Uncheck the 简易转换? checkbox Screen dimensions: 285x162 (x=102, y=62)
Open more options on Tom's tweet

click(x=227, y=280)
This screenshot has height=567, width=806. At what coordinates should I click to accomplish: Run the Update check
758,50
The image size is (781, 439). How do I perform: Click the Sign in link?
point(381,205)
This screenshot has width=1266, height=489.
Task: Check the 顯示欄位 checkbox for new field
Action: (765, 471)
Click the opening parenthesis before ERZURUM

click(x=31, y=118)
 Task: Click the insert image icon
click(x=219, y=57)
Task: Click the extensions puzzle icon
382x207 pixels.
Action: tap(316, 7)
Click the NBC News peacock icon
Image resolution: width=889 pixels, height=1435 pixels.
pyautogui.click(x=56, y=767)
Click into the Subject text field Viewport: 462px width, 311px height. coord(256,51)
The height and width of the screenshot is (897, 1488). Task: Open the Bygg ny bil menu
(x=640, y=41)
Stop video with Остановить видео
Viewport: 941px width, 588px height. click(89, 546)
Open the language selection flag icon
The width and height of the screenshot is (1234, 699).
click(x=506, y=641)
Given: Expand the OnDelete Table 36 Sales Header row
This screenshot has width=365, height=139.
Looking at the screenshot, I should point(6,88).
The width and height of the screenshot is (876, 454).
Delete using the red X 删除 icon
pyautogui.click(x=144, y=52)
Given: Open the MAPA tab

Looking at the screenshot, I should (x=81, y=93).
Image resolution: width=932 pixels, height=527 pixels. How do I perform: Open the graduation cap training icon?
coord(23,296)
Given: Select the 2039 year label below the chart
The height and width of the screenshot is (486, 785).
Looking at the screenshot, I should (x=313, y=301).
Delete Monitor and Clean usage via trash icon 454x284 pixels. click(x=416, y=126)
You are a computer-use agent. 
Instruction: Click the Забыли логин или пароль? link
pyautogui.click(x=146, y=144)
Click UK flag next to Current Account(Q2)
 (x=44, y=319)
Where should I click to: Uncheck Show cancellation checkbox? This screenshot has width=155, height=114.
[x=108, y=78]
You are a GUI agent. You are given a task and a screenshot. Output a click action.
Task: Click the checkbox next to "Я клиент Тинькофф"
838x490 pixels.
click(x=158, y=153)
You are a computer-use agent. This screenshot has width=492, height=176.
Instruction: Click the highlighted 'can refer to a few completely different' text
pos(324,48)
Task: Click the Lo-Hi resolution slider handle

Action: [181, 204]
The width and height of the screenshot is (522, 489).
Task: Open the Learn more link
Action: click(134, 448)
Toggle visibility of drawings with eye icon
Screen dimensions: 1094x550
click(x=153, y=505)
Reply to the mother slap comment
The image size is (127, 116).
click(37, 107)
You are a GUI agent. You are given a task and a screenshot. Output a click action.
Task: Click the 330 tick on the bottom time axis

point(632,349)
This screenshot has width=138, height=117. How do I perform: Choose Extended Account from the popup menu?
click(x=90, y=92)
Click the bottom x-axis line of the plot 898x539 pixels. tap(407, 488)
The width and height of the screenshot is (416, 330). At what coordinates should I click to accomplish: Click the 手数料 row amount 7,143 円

-------------------------

Problem description:
Line count for "agent": count the lines in the records above that hold this word, and give only the number.

Completed exercise:
4